I have to either normalize or replace some values in a dataframe so that, if the value is 0, it keeps being 0. If the value is 1, it turns to 0 and if it's more than 1, it turns to be 1. I tried using the min-max function but it does not seem to have some kind of possible modification for this purpose, so I tried to use this code (look below) to replace the values but it prints the columns separately, and when it printed it with the rest of the columns, no value had changed. This makes me doubt whether I should use normalization or value replacing here.
def min_max_scaling(df):
# copy the dataframe
df_min_max_scaled = df.copy()
# define specific columns
# apply filter of 0, 1, 1
columns = df_min_max_scaled["cholesterol","gluc", "smoke", "alco", "active", "cardio"]
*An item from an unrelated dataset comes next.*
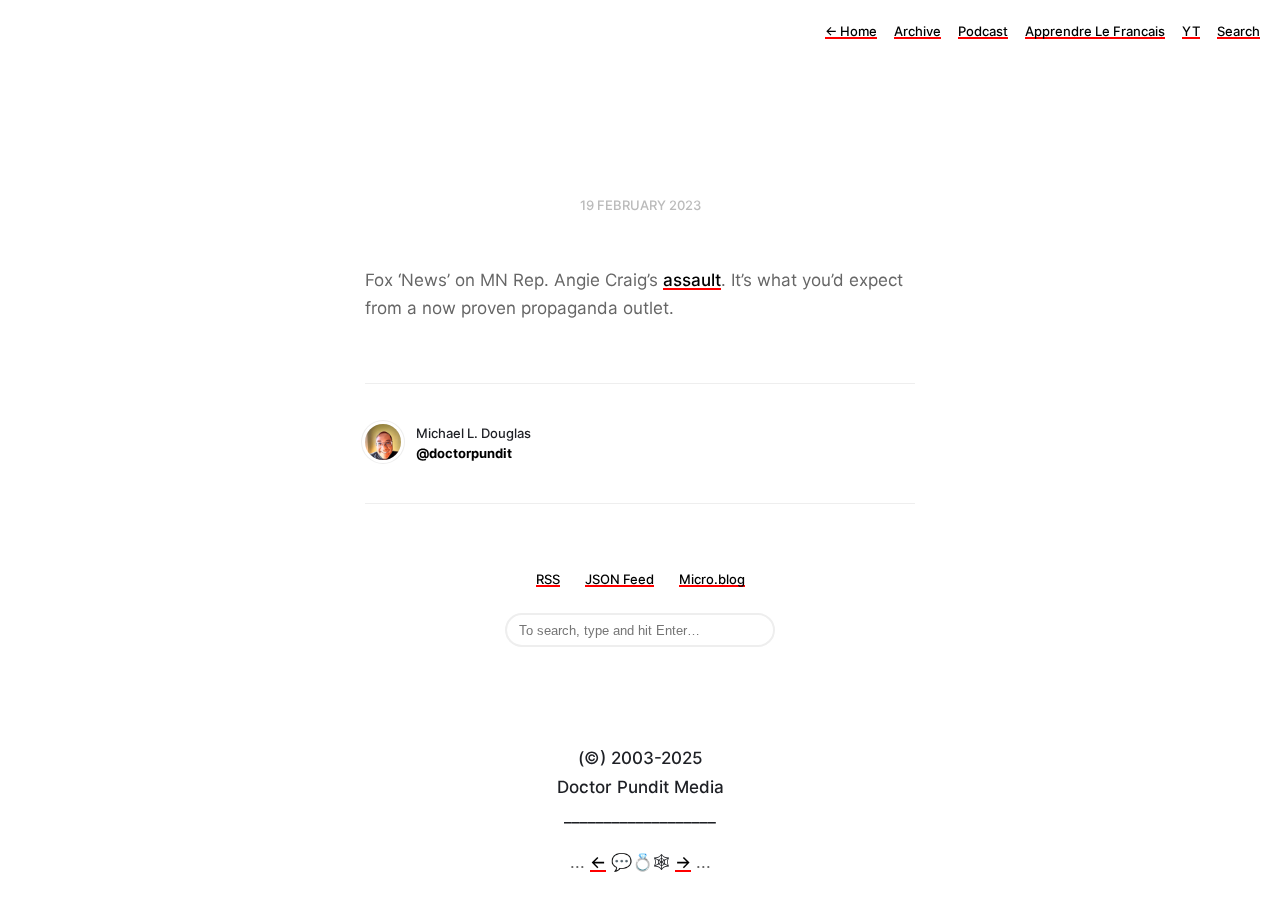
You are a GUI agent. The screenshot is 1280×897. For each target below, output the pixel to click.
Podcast (983, 31)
df_min_max_scaled[columns] = (df_min_max_scaled[columns] - df_min_max_scaled[columns].min()) / (
df_min_max_scaled[columns].max() - df_min_max_scaled[columns].min())
if columns["cholesterol", "glue"].value() > 1:
columns.replace(0, 1)
print(columns)
else:
pass
print(df_min_max_scaled)
CodePudding user response:
IIUC:
Your conditions:
- If the value is 0, it keeps being 0
- If the value is 1, it turns to 0
- If it's more than 1, it turns to be 1.
df['col2'] = df['col1'].gt(1).astype(int)
print(df)
# Output
col1 col2
0 0.0 0
1 0.5 0
2 1.5 1
Details:
>>> df # .gt(1)? -> .astype(int)
col1
0 0.0 # 0.0 > 1? False -> int(False) -> 0
1 0.5 # 0.5 > 1? False -> int(False) -> 0
2 1.5 # 1.5 > 1? True -> int(True) -> 1
# For a scalar value, you can try:
>>> int(0.5 > 1)
0
>>> int(1.5 > 1)
1
Update
I need to see how to replace the values and not to create a new column
cols = ['cholesterol', 'gluc', 'smoke', 'alco', 'active', 'cardio']
df[cols] = df[cols].gt(1).astype(int)